In an early attempt at branding, von Mering and Fischer called the sleeping pill they developed Veronal, hoping that the name would play off the image of the city of Verona as a place of peace and quiet. The new drug belonged to a class of medications known as barbiturates, which, when taken in low doses, often make a patient feel intoxicated. While the pills did allow some patients to at least temporarily reach what Veronal advertisements described as “natural sleep,” they came with some serious side effects.
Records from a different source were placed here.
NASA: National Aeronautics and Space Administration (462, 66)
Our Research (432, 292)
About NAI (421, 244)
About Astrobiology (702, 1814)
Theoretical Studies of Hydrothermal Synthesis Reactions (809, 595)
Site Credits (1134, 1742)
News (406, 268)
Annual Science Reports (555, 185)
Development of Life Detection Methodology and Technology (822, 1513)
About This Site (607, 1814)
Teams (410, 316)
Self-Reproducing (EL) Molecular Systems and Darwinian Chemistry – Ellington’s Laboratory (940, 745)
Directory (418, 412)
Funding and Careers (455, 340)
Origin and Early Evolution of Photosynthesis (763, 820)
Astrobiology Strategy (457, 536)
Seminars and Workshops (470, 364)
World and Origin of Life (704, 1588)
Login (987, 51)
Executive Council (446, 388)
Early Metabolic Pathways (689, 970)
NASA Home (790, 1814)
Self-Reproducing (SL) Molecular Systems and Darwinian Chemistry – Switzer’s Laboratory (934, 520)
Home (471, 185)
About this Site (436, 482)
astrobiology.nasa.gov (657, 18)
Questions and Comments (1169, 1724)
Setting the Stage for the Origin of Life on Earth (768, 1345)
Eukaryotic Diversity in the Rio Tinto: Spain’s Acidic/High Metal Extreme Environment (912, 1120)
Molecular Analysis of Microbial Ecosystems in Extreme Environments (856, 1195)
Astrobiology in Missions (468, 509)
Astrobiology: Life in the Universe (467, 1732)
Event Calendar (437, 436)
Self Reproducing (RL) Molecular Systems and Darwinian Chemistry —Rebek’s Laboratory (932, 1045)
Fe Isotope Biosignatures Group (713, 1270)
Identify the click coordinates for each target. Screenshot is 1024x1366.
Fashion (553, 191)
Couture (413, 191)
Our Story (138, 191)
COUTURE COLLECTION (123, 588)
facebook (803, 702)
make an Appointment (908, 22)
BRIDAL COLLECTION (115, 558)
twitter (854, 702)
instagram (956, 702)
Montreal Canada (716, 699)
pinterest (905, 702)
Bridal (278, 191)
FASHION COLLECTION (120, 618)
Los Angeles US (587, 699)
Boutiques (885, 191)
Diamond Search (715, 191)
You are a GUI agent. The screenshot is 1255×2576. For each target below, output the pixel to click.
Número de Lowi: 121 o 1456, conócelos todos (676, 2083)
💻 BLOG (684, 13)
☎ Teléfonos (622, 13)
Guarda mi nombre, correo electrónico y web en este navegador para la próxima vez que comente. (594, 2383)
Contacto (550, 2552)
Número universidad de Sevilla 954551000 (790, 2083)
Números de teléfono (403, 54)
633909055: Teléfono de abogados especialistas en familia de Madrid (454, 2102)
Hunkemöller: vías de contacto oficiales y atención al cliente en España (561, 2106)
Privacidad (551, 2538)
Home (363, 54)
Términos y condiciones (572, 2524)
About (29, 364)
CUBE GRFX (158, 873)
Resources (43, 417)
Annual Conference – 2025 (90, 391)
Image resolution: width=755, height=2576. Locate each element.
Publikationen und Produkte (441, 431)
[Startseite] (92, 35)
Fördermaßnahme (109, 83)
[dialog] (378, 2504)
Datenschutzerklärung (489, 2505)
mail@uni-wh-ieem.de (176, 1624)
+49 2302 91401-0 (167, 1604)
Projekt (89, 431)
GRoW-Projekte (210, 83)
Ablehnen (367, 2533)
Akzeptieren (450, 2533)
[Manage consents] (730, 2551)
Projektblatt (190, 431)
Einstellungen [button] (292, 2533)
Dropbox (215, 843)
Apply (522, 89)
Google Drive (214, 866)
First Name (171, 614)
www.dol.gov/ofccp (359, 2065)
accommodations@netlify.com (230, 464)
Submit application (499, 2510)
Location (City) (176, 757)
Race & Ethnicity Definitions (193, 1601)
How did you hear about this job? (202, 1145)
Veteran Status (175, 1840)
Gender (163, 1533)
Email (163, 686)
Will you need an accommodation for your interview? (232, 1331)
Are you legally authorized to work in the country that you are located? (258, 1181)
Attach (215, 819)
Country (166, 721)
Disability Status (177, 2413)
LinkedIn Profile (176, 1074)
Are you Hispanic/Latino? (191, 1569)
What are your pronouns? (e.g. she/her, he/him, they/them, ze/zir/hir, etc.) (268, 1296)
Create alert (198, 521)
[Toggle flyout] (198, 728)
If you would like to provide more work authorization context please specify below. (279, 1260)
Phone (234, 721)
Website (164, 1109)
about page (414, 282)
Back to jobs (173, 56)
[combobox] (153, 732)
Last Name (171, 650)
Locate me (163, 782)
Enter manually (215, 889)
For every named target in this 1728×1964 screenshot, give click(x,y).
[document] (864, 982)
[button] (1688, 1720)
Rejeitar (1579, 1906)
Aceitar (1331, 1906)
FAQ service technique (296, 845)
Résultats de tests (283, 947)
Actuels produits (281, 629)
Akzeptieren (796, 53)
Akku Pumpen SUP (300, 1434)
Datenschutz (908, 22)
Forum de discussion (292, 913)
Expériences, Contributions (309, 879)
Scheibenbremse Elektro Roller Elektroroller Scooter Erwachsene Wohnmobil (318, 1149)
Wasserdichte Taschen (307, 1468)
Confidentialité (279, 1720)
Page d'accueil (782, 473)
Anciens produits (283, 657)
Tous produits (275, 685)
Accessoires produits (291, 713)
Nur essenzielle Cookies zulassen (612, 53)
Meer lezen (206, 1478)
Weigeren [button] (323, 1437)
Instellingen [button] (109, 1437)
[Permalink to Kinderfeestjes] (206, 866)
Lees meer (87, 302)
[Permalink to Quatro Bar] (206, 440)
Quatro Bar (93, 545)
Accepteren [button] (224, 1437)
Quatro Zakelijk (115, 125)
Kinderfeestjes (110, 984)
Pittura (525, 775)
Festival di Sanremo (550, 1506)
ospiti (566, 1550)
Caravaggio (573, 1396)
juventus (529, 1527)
Chief among them was that the body easily developed a tolerance for the drug, making a patient require progressively larger doses for it to work.

This wouldn’t have been so bad had the recommended dosage of the pills not been so close to a fatal one, especially when mixed with a little alcohol. For the next sixty years, sleeping pills were blamed for countless accidental overdoses when patients took an extra pill or two in a half-asleep daze. Brian Epstein, the manager of the Beatles, died in his London home after taking a lethal dose of barbiturate pills. The death was officially ruled an accident. Their availability and potency also made barbiturate sleeping pills a factor in a number of well-publicized suicides. Actor Grant Withers, who appeared in a string of John Wayne films, turned to sleeping pills when he took his own life in 1959. A bottle of barbiturate sleeping pills was found next to the body of Marilyn Monroe three years later. The popularity of the drugs plummeted after the deaths in Hollywood, as both doctors and patients were spooked to realize that the pills in their bathrooms were capable of killing so easily.

A family of sedatives called benzodiazepines became popular in the 1970s because they were thought to be safer than their predecessors. This type of drug, which includes variants such as Valium (diazepam) and Rohypnol (flunitrazepam), work by binding to the receptors in the brain that arouse a person out of sleep, essentially making it harder for him or her to wake up. While these pills were an improvement over barbiturates because they drastically lowered the chance of an overdose, the high they gave some patients made them more likely to be abused. That wasn’t all. In the late 1980s, patients started to show signs of memory loss after taking a benzodiazepine known as Halcion (triazolam).